Nobody expects historical accuracy from a Hollywood movie based on a graphic novel. But using domestic racial and sexual stereotypes to demonize the enemy is breaking new ground. In the movie 300 Persian "immortal" knights are snarling beasts beneath their sinister masks and their king is a pierced and bejeweled androgynous savage. But, more significantly, Snyder's Persians - I am not talking about the disposable extras covered up to their eyes in male burqas - are predominantly black and by implication of mannerism and affect, homosexual. Allowing the widest berth for the genre and medium one still marvels at Snyder's audacity in demonizing the "Asiatic hordes" while morphing the Spartan warrior into the typical white American survivalist. Snyder's Spartans are white guys fighting a sea of racially inferior blacks, yellows and browns. They are staunchly heterosexual and weary of their elected elders (ephors) who are seen as sacrilegious lepers, traitors and scheming politicians.


It was reported that in pre-screenings, critics booed this movie and walked out in droves because it was such a pile of crap. It has now made record-breaking profits. Frank Miller, the author of the comic that became the film, has not shrunk from the Clash of Civilisations thesis imputed to his dreck: it is about the superiority of Western civilisation against a "sixth-century barbarism" evinced by those who "saw people's heads off" and therefore "do not behave by any cultural norms that are sensible to us". On the one hand, the reduction of a brutal political strategy to "cultural norms" (where do these 'cultural norms' persist or emanate from?) gives the game away. On the other hand, films like this, and television programmes like 24 (in which I believe at least one person has had his sawed off by the hero) do indicate that such 'cultural norms' are eminently sensible to some American audiences. Sensible thus: "We don't like having to do it, but these barbarians come to our country in the hundreds of thousands and try to enslave us. We have infinitely fewer forces, but nevertheless we heroically resist, and if that resistance is brutal, then so be it." The book has an introduction by the Islamophobic neocon, Victor Davis Hanson, which denies a 'political message' but insists that it is problematic for 'multicultural' audiences in that it takes an unequivocally 'moral' stance on behalf of Hellenic superiority.

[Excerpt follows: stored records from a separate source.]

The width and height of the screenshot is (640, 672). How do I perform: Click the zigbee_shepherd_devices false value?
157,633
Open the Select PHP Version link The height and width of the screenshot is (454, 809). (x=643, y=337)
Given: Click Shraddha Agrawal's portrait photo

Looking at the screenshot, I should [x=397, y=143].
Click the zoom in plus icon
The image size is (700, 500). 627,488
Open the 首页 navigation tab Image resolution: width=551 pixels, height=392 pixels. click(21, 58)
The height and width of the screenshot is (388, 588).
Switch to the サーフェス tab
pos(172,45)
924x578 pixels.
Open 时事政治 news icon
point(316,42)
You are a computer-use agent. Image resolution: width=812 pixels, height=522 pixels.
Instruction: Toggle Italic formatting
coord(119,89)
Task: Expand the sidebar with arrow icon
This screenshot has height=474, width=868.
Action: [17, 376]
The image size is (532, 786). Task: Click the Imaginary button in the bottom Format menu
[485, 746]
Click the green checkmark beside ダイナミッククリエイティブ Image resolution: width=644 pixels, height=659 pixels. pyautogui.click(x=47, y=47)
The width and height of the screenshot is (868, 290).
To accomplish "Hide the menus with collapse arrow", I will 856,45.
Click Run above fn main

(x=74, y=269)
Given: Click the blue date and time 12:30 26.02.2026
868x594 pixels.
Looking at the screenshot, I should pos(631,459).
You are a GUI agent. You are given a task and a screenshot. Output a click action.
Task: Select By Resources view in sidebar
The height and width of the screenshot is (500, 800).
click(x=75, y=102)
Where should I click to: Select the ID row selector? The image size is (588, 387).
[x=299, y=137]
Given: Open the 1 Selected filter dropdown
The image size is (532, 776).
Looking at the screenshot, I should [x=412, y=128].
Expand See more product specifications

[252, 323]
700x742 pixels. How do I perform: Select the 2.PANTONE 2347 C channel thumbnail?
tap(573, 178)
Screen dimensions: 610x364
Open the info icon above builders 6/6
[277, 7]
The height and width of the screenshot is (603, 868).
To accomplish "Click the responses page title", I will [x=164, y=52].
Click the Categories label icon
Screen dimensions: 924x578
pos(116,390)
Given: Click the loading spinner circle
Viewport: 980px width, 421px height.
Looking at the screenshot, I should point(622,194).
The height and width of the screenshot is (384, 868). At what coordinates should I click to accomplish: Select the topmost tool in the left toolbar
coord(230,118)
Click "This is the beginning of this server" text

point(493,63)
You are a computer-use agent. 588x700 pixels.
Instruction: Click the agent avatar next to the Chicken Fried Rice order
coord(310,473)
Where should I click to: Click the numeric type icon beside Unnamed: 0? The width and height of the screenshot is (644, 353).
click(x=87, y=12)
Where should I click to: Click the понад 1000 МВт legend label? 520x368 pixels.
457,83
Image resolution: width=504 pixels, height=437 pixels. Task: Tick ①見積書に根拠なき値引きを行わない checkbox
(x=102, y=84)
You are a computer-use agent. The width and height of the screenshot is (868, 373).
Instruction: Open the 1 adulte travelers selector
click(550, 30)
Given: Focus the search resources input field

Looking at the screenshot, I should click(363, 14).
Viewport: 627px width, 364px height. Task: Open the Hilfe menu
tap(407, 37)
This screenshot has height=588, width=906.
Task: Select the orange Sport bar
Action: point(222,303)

Zack Snyder, the director, is someone who made the fairly commonplace move from advertising to movie-making, and presumably had a fair idea what it was about the comic that would appeal to audiences. You don't get to make that leap without knowing what sells.

It is quite interesting, this spate of historical fantasies, evoking Hellenic, Roman or Christian legacies: Troy, Alexander, Kingdom of Heaven, HBO's 'Rome' series, for instance. Something is decidedly up with that. There is nothing new in futuristic comic book fantasies saturated with contemporary reference and the worship of technology and fascistic superhuman power. Imagined futures are invariably composed from historical and contemporary bric-a-brac. Nor is the reimagining of history as a contemporary drama at all original. But why the sudden surfeit of it, with all its in-your-face civilisationalist, culturalist metaphors? Why the slew of earnest, fascist fantasy (Batman Begins, Superman Returns etc)? Why did the X-men 'cure' themselves? Why is slaughter 'gorgeous'? Why is genocide dampening crevices and stirring pocket-linings in a cinema near you?